Nursing our Hospitals Back to Health
The emergency unit of the Gatineau hospital is still partially closed, on top of having had several days of complete closures in late June. The cause has been a lack of nurses. The Quebec Minister of Health, Christian Dubé, has said that we should expect further reductions in critical health care services throughout the Outaouais over the coming months as the nursing shortage worsens. The staffing shortage also leads to forced overtime for those available to work, which in turn increases burnout - a vicious cycle.
A shortage of nurses is a problem throughout Quebec, but is especially critical in the western parts of the province. The proximity of the Outaouais to Ontario has long meant that health professionals choose to work on the other side of the river, where the pay is often substantially higher. Currently the average salary for a nurse in Ontario is anywhere from ten to twenty percent higher than in Quebec, in addition to signing bonuses regularly awarded by Ontarian health facilities.
To increase the number of nurses in the Outaouais, the obvious solution is therefore to raise their pay. The Quebec Minister of Family, Mathieu Lacombe, has spoken of instituting signing bonuses for nurses by the end of the CAQ’s current mandate. This will certainly help in the short term, but in order to keep nurses for years to come salaries will also need to be addressed. Compared to the tremendous financial costs of the pandemic, raising nurses’ salaries would be relatively inconsequential to the budget, giving a substantial benefit for a relatively small cost.
Still, training new nurses will take time, as nursing programs at universities take at least four years to complete. In the meantime, a short-term solution is quite attainable. In 2018 the Quebec Order of Nurses (OIIQ) said that on average only 53% of a nurse’s time was spent providing care requiring their expertise. Those working in long-term care homes spent 18% of their time on administrative tasks. Nurses in general often find themselves responsible for ordering material, checking stock, answering the phone, and taking care of other organizational chores. Bringing in more assistants to take care of such work is possible in relatively short order. This would free nurses to spend more time providing direct care to patients and performing tasks requiring their expertise, thereby alleviating staffing pressure at many facilities and the resulting cuts to services. Everyone in the system is pushing for these improvements, so there won’t be resistance if the provincial government chooses to move in this direction.
The CAQ campaigned in the last election on building a new hospital in the Outaouais region to facilitate access to care. We’ve since seen that the main problem doesn’t lie with infrastructure at all. Although these issues are long standing, the current provincial government is three years into its mandate. Given the impending pressures on our health care system from an aging population in addition to those caused by the pandemic, the time for the provincial government to act on this is now.

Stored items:

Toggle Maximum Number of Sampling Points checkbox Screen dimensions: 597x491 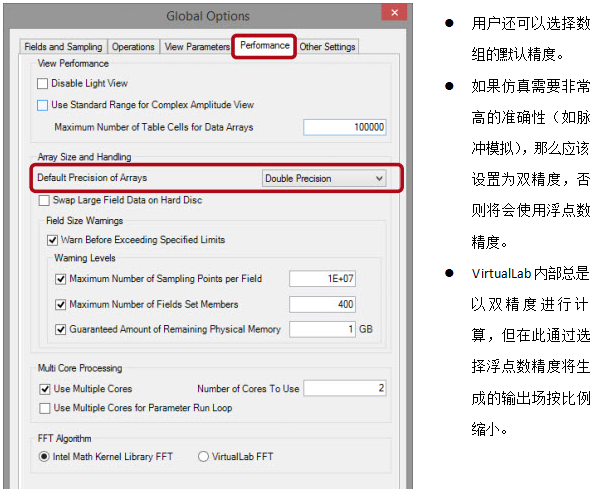click(61, 279)
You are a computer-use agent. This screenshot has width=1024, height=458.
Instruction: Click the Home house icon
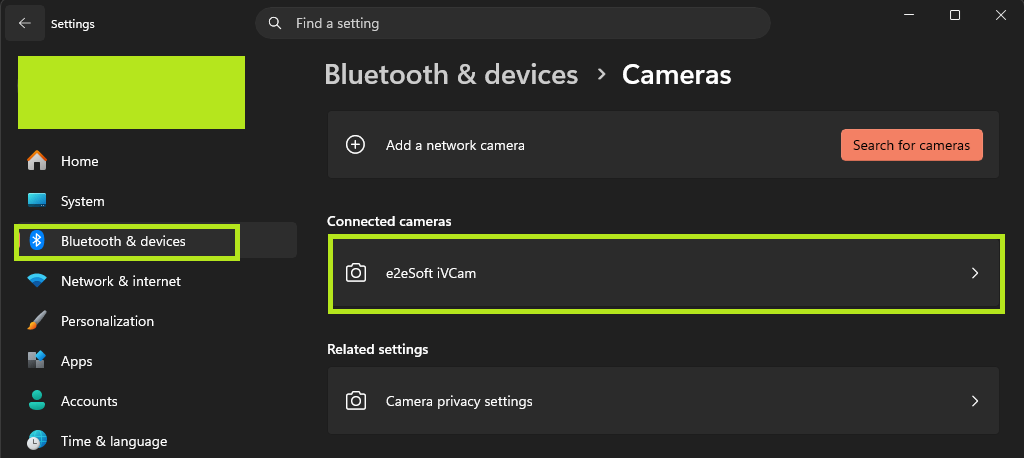[37, 161]
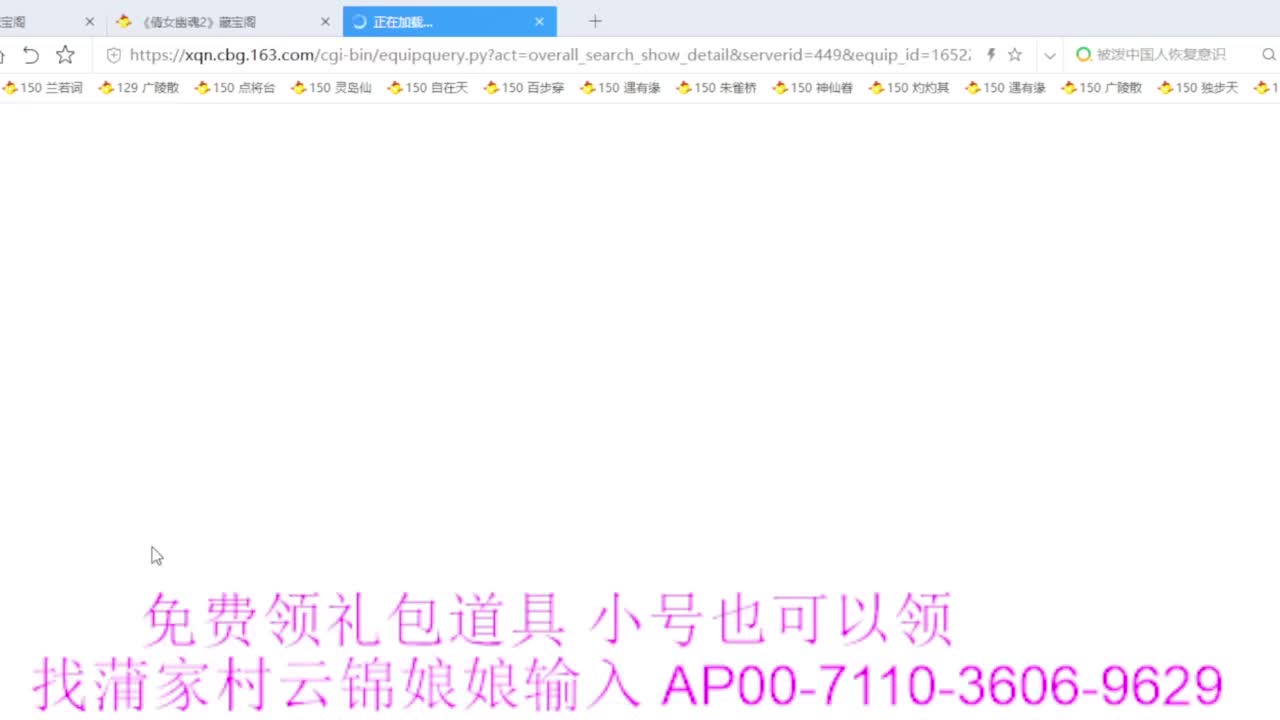Open the 129 广陵散 bookmark
The image size is (1280, 720).
139,87
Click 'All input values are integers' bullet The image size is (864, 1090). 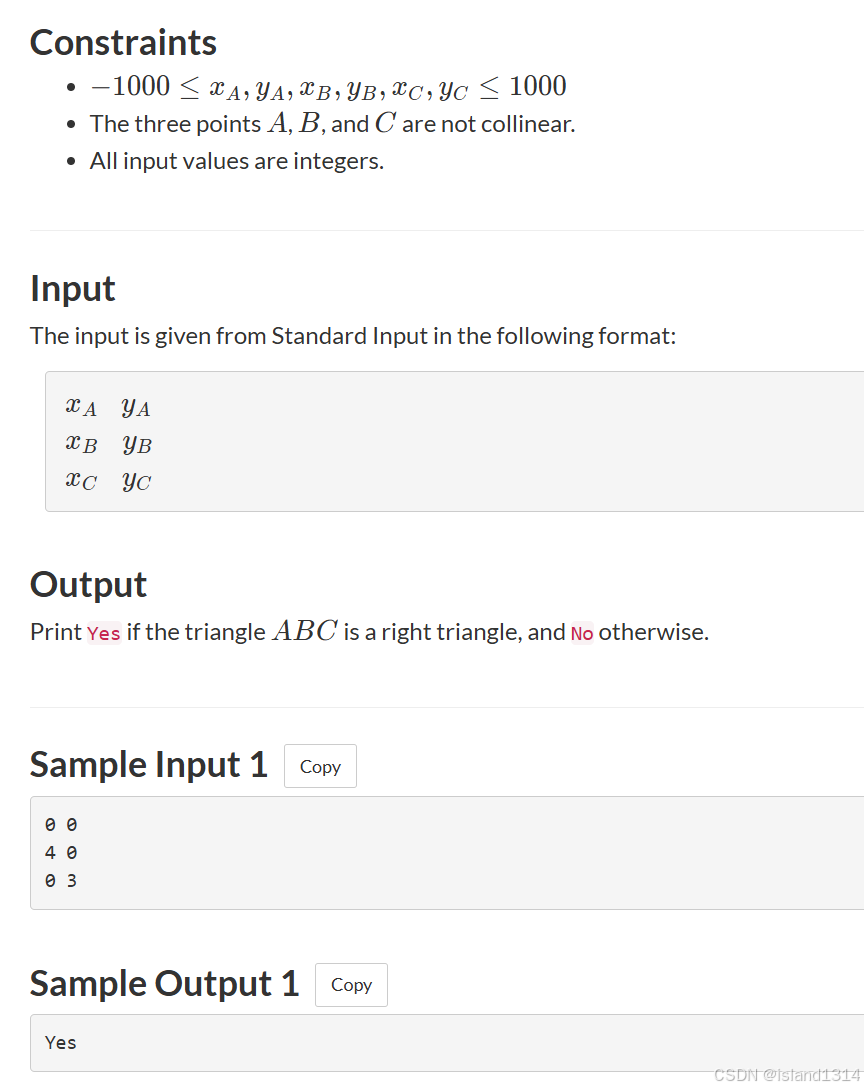236,161
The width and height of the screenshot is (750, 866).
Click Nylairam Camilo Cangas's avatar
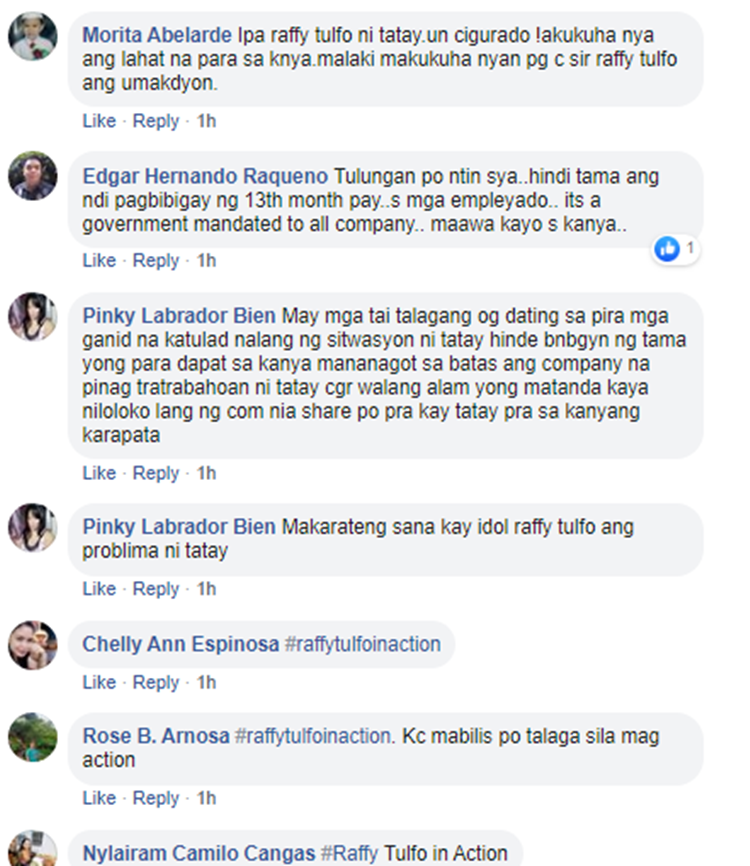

Work order 1: In the editorial on the nursing shortage, how much higher is the average Ontario nurse's salary than a Quebec nurse's?
Work order 2: Copy the nursing shortage editorial between "The CAQ campaigned" and "this is now.", inclusive, and swap "infrastructure" for "facilities".
Rely only on the text for your answers.

Expected output 1: Ten to twenty percent higher.

Expected output 2:
The CAQ campaigned in the last election on building a new hospital in the Outaouais region to facilitate access to care. We’ve since seen that the main problem doesn’t lie with facilities at all. Although these issues are long standing, the current provincial government is three years into its mandate. Given the impending pressures on our health care system from an aging population in addition to those caused by the pandemic, the time for the provincial government to act on this is now.